• Victoria Afanasyeva

15 octobre 1900 - conférence antialcoolique féminine de Maria Legrain

Conférence donnée devant 300 ouvrières dans le château Montcel (Jouy-en-Josas, Yvelines).

Château Montcel, façade Ouest. Carte postale, après 1968. Delcampe, boutique du vendeur Herve76

Le Château Montcel, situé dans la commune de Jouy-en-Josas, appartient à la famille Mallet au tournant des années 1900. À quelques reprises, Madame Henri Mallet (née André, 1833-1907) ouvre les portes du château aux événements antialcooliques. La femme est elle-même membre du conseil d'administration de l'Union Française Antialcoolique et adhérente à l'Union Française des Femmes pour la Tempérance : les deux œuvres sont dirigées par le couple Legrain. Madame Mallet crée également une section enfantine de tempérance à Jouy-en-Josas.


L'Union Française Antialcoolique caractérise ainsi la commune de Jouy-en-Josas (L'Alcool, février 1901, p. 29) :

Cette charmante commune des environs de Paris, grosse seulement de 1485 habitants, est plus empoisonnée que les communes normandes. Qui le croirait ? On y a consommé en un an 30.330 litres d'absinthe et liqueurs, soit 20 lit. 42 par habitant. Il y a 25 débits, un pour 58 habitants. On y a dépensé en alcool en un an 94.000 francs.

La situation se présente donc très alarmante, et le couple Legrain décide d'agir et de mener son action auprès des femmes, considérées comme principales victimes de l'alcool (et de l'alcoolisme). En octobre 1900, Madame Henri Mallet prête son château à l'organisation d'une conférence antialcoolique par Maria Legrain. L'événement a lieu à l'orangerie et rassemble près de 300 ouvrières, employées sans doute au Moulin de Jouy et à l'usine Agostini. L'assistance aura été attentive et aura vivement applaudi l'oratrice (Le Temps, 16 octobre 1900).


La conférence est consacrée à l'alcool, "l'ennemi de la femme" (ibid.). Selon Le Constitutionnel, "la sympathique et courageuse propagandiste a traité la question à un point de vue original, mais aussi fort juste et fort intéressant." (20 octobre 1900). Le Temps (16 octobre 1900) précise que Maria Legrain a construit son discours autour de trois périodes de la vie de femme lorsque celle-ci peut (et doit) combattre l'alcool :

- ainsi, le rôle de la jeune fille "est de n'épouser jamais un buveur" ;

- après le mariage, la femme doit veiller aux "soins donnés à son intérieur", au "choix des aliments pour les repas", bref, en remplissant ses fonctions d'ange de foyer ;

- enfin, le rôle de la mère "est plus essentiel encore, naturellement".
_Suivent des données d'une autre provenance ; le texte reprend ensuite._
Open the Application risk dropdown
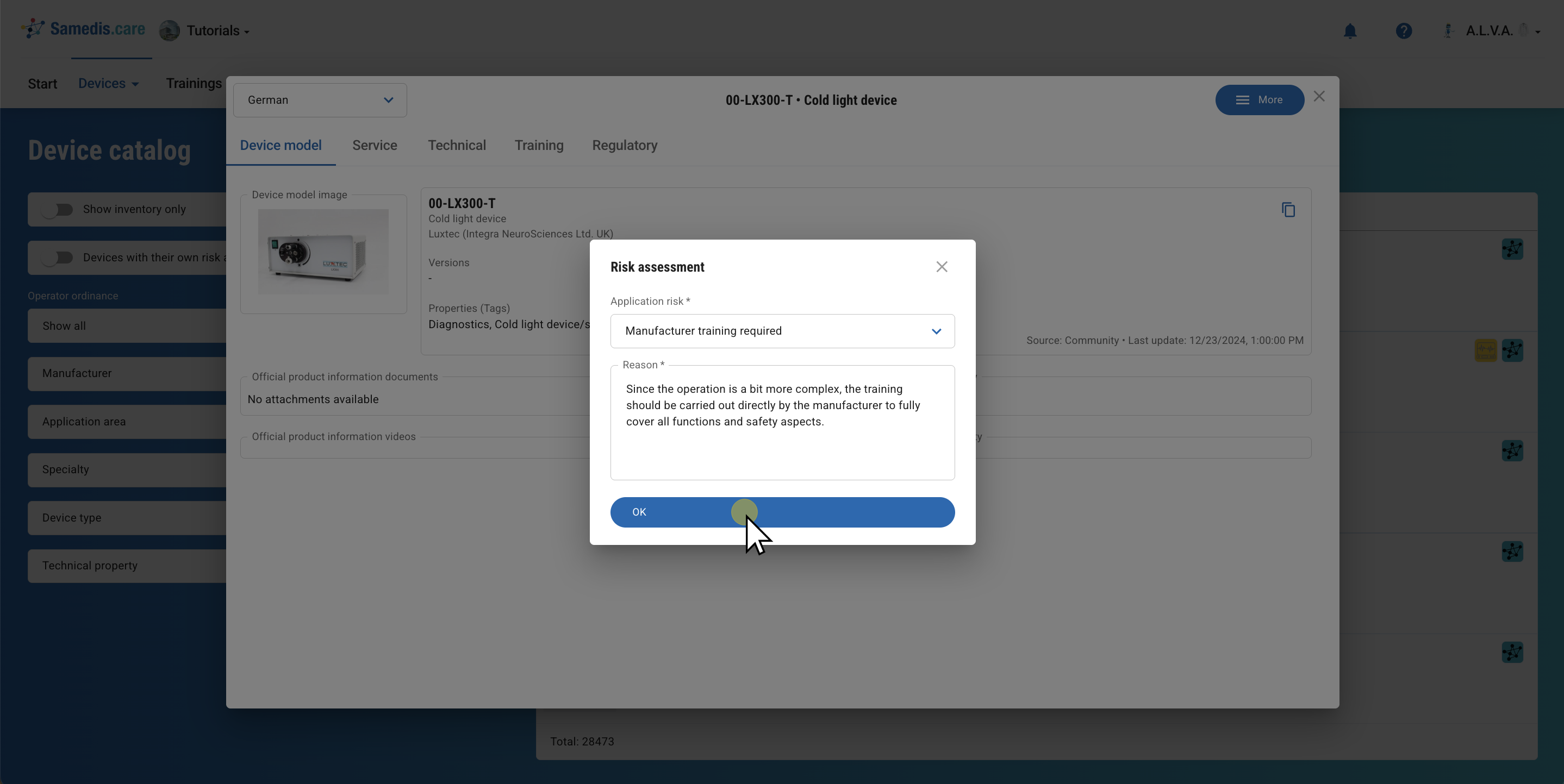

La mère [...] doit être tempérante à l'excès, même nourrice. Le lait prend pour une grande part les qualités "offensives" des liquides absorbés par la nourrice. Riches ou pauvres, si vous voulez être certaines d'avoir un enfant robuste, ne faites boire à vos nourrices que de... l'eau.

Cette conférence serait passée inaperçue, mêlée à des dizaines d'autres données à cette "Belle époque de l'antialcoolisme". C'est l'engouement médiatique qui l'a mise en lumière : des grands quotidiens comme Le Temps et Le Conditionnel, ou encore Le Siècle, Le XIXe siècle et le mensuel La Revue philanthropique, ont publié des brèves sur l'événement. Cet intérêt médiatique pourrait s'expliquer par un format inhabituel de la conférence à Jouy-en-Josas : Maria Legrain est l'une de rares femmes militantes antialcooliques qui "prêche" devant une assemblée de femmes ouvrières en province. Il est probable aussi qu'une sorte de communiqué soit envoyée aux périodiques par les organisatrices et les organisateurs, pour donner de la visibilité au mouvement antialcoolique.